7. Community Influences
It is widely assumed in the world that a person’s worth depends on their:
- Physical attractiveness, beauty (particularly for women, but for men too)
- Education, qualifications
- Money, wealthy, visible possessions (house, car, etc.)
- Achievements, popular, successful
Remember that the world often does a good job deceiving us. Life is not a popularity contest!
4.1 Different Opinions
Even in the Christian community in general, there are strong opinions on both sides on the subject of self-esteem. Some of this is due to the use of terms that are confusing or that are used in different ways. On the one side we have ‘feel-good’ evangelist Robert Schuller:
‘Self-esteem is pride in being a human being.” “Self-esteem is feeling good about oneself because one has been working hard and well.” “Since the opposite of good self-esteem is that in a person which caused him to say ‘I am unworthy,’ (which, says Schuller, is the worst sin that a man or woman can commit), self-esteem is the feeling, ‘I am worthy.’’ (Schuller, 1982)
We will show that this does not reflect the Bible’s teachings.
The more conservative side of Christianity thinks that the “self-esteem” movement promotes selfishness and self-centredness, and is sinful because it focuses on the individual. We don’t agree with this line of thinking either.

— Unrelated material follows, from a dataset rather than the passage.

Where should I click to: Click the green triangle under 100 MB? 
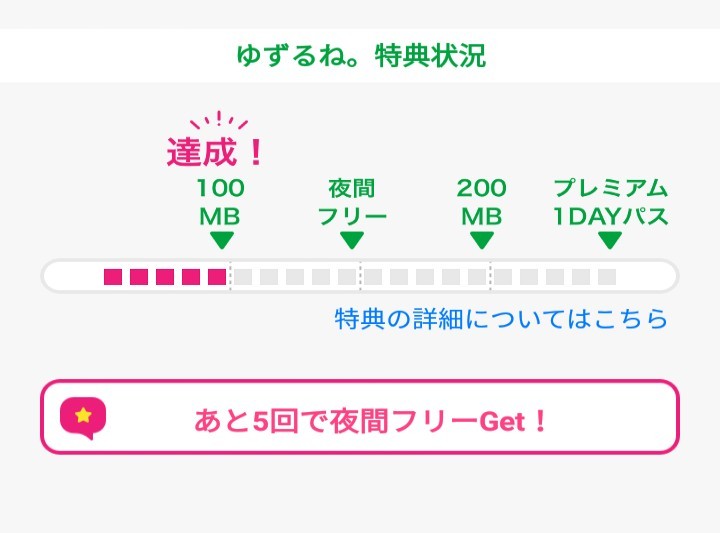[x=221, y=240]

‘Embracing a positive image of self will not, in the long run, make any difference, because I am still wrapped up in myself. I simply become a self-centered sinner who is trying to like himself. Even if I feel bad about myself and do not like myself, I am still focusing on myself, and ‘myself’ is the problem. The corrupted condition of my human ‘self’ is not a mere figment of imagination which can be adjusted by thinking differently.’ (Don Matzat, 1990 p.71).

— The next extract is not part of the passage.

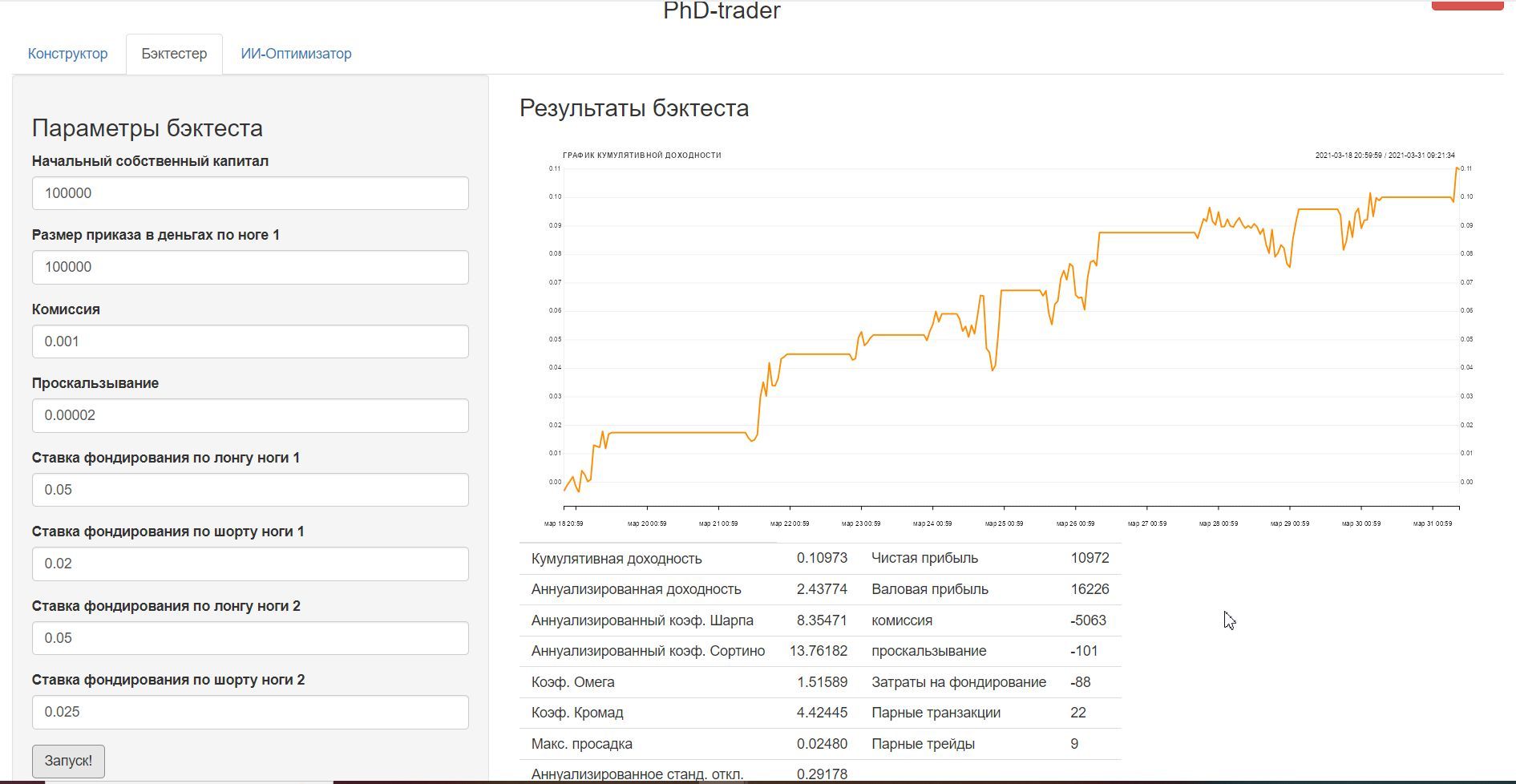Select the Комиссия input field
This screenshot has width=1516, height=784.
pyautogui.click(x=250, y=341)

We shouldn’t be surprised that modern teachings don’t have answers for us. We go to God’s Word to learn…so let’s do that.
4.2 Are we valuable?
‘Are not two sparrows sold for a cent? And yet not one of them will fall to the ground apart from your Father knowing. But the very hairs of your head are all numbered. Therefore do not fear; you are of more value than many sparrows’ (Matt. 10:29-31 NASB)

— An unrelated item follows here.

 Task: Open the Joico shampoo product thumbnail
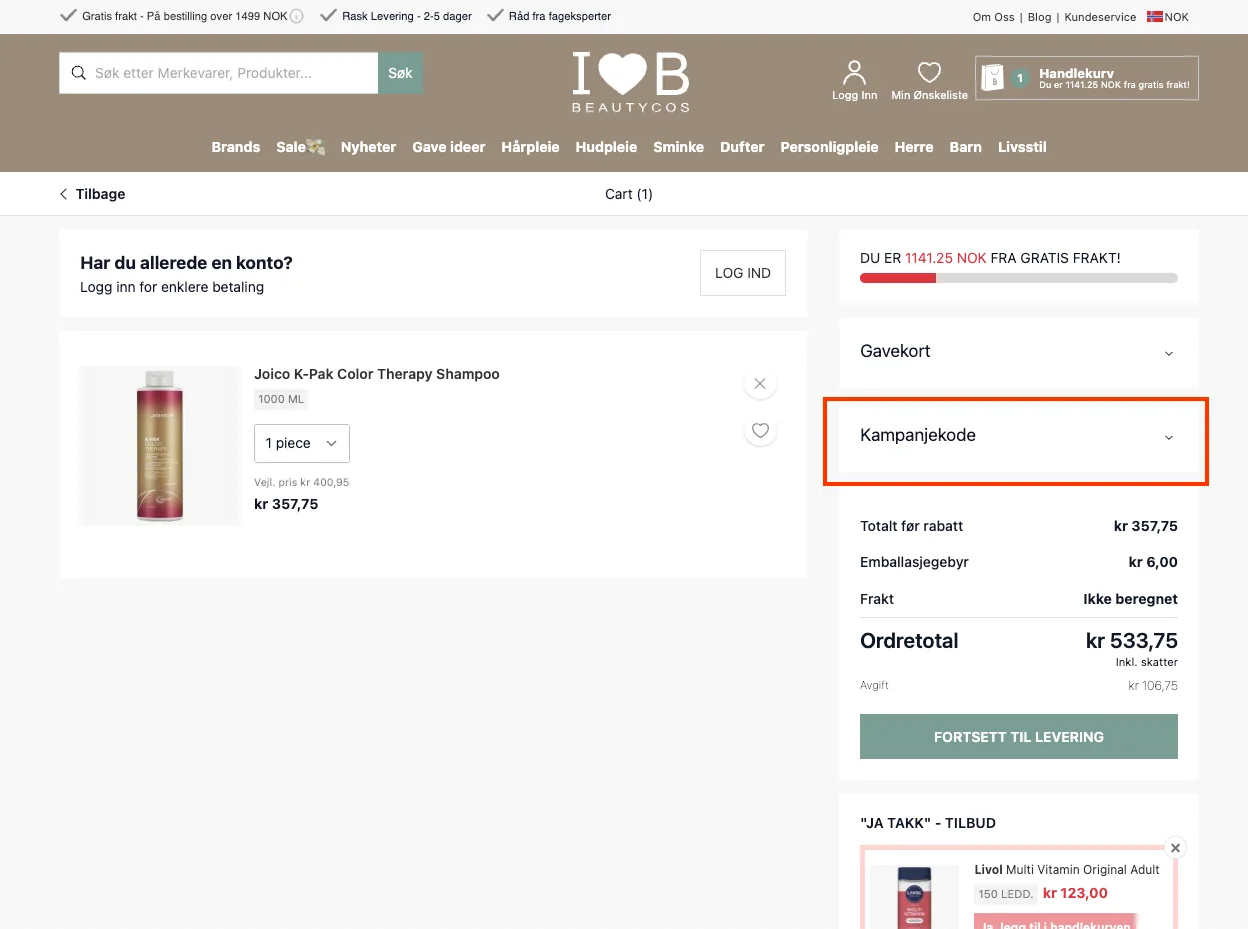(160, 446)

How exactly then does God consider us to be of value?
We have been chosen by God as His elect (1 Peter 1:2). The very idea is amazing and puzzling, you might even have a hard time believing it, but it’s still true!
Consider these verses (not exhaustive):
Psa. 23:4 – God is with us.
John 3:16; 1 John 3:1; 4:19 – God loves us.
Rom. 5:10 – We are reconciled to God.
Rom. 8:32 – God has given us Christ.
Rom. 8:37 – We are conquerors.
2 Cor. 1:3 – God comforts us.
Eph. 1:3 – We have blessings in the heavenlies.
Eph. 2:5, 8 – We have been saved by grace.
Phil. 4:6-9 – We are at peace.
Col. 1:14 – We are redeemed and forgiven.
1 Peter 5:7 – God cares about us.
1 John 2:1 – Jesus is our advocate (and judge!).
1 John 3:21; 5:14 – We have confidence in God.
1 John 4:10 – Jesus is our propitiation (brought into God’s favor, by Him).
4.3 But Shouldn’t I Feel Wretched?
The Bible describes human nature as being exceedingly wicked. A few examples:-
Jer. 17:9 – ‘The heart is more deceitful than all else and is desperately sick.’
Mark 7:20-23 – ‘That which proceeds out of the man, that is what defiles the man.’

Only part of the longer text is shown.